Wild by Cheryl Strayed

Cheryl Strayed’s Wild: From Lost to Found on the Pacific Crest Trail was at the top of my booklist since reading her Dear Sugar column, Write Like a Motherfucker. It gave me some encouragement I desperately needed. So I read it again. And then I read more of her columns. And still more after that. But I was not even a little bit satisfied, at least not until I closed the cover on Wild. At that moment I was content, happy that I was able to connect with Cheryl through her incredibly difficult, yet inspiring, story of hiking the Pacific Crest Trail.

cheryl strayed wildWhat’s the Pacific Crest Trail? Well, have you ever heard of the Appalachian Trail? Yeah, it’s like that but through the Sierra Nevada and the Cascade ranges on the west coast. And by the sounds of it from her words, it’s about one thousand times more difficult than what Bill Bryson experienced on his trek along the A.T. in A Walk in the Woods. Of course, Bryson wasn’t going through what Strayed was – dealing with the death of her mother, a divorce to a man she still loved, and a heroin addiction, among a great many other things. Wild by Cheryl Strayed is about her dealing with these issues, learning to live again, while hiking the grueling trail.

I identified with Cheryl Strayed’s story in Wild. I laughed when it was funny, I cried when she talked about her mother – reconnecting with my same loss – and felt the ups and downs just as she did while on the trail. Even more importantly, I was inspired. This wasn’t just a column, encouraging me and pushing me to do more, leave it all on the page, this was a story on a whole different level. It was more heartfelt, stronger, and more tangible than anything else of hers I’ve read.

But while I was able to connect with it on a much deeper level than I have a lot of other travel memoirs, Wild by Cheryl Strayed also caused me to struggle at times. The basis for her story, the way it was possible to connect with her, was through repeated flashbacks. At times I found these confusing, too long, and sometimes even redundant. In the end, though, it all worked. Her story came together in a way I did not think she’d be able to pull off.

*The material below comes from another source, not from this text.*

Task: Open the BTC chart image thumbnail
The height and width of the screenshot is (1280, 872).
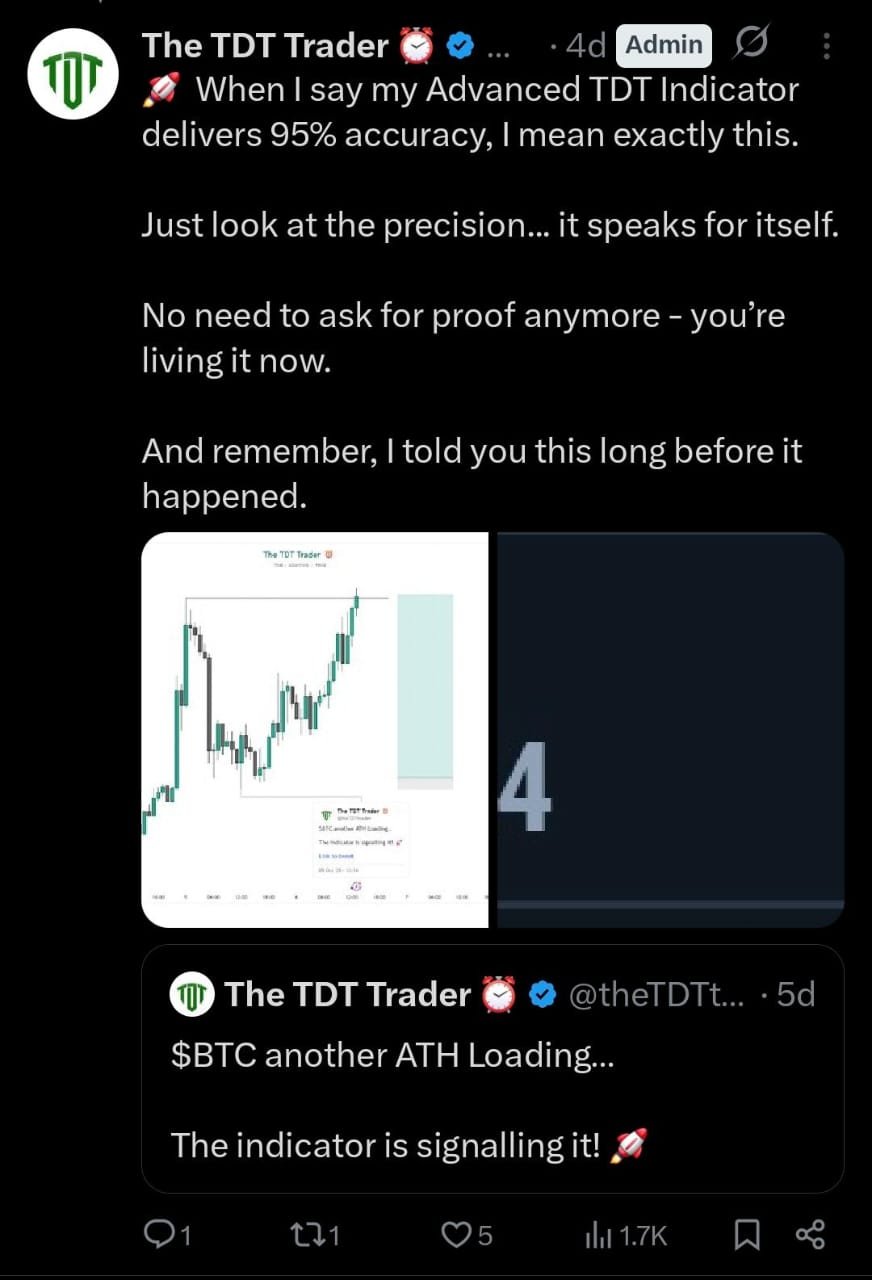Action: (x=315, y=729)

I closed the cover on Cheryl Strayed’s Wild and was left wanting more. I was more satisfied than before I read the story, but was still left wanting. I connected with her words on a different level than from other memoirs. It was as though they were my words, the ones I wanted to write in my book, only I couldn’t get them out like she did, in a story that shouldn’t be passed up for any reader, one of healing and growth when you think nothing can once again be right. So do yourself a favor, pick up a copy and give it a good reading before the movie comes out. Seriously. It’s already in the works.